Move email to M365 / Workspace
Native cloud SaaS replaces self-hosted Exchange. $6-$22/user/month vs full Exchange licensing and maintenance.
MSP vs DIY break-point
Above ~30 workloads, an MSP is usually cheaper net of internal engineering time burned on the project.
SMB migration questions
Q. How much does cloud migration cost for a small business with 10 servers?

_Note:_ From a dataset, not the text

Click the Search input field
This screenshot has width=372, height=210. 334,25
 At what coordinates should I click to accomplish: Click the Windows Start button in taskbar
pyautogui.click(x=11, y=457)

A 10-server small business migration to cloud typically costs $25K-$80K all-in. This includes lift-and-shift labour ($30K-$60K), data egress on 5-10 TB (~$500-$900), parallel running for 4-6 months ($8K-$15K), and basic retraining ($5K-$10K). Monthly cloud cost post-migration runs $1,500-$5,000 vs $2,500-$7,000 on-premise. Break-even typically 12-20 months.
Q. Can I migrate to the cloud myself or do I need a consultant?
Self-migration is realistic for under 20 workloads if your team has cloud skills. Free tools (AWS Application Migration Service, Azure Migrate, Google Cloud Migrate) handle the actual move. Above 30 workloads or with database / AD complexity, an MSP is usually cheaper net of internal engineering time. MSP-led 10-50 server migrations typically run $20K-$80K in fees, but eliminate 4-8 months of internal team disruption.
Q. What is the cheapest cloud provider for small business?
AWS Lightsail and Azure SMB tier are the cheapest entry points for small businesses, offering simpler pricing and lower entry costs than the full AWS or Azure platforms. For Microsoft-heavy small businesses (Windows Server, SQL Server, Microsoft 365), Azure with Hybrid Benefit is usually cheapest. For Linux-heavy or container-first, GCP often wins on raw compute price.
Q. Is cloud cheaper than buying new on-premise servers for a small business?
Usually yes, especially when factoring in the avoided hardware refresh ($3K-$10K per server every 5-7 years), data centre / closet space, power, cooling, and the 15-30% of IT staff time currently spent on infra maintenance. The catch: cloud cost compounds monthly, so over 5+ years it can exceed on-premise CapEx for very stable workloads with low growth.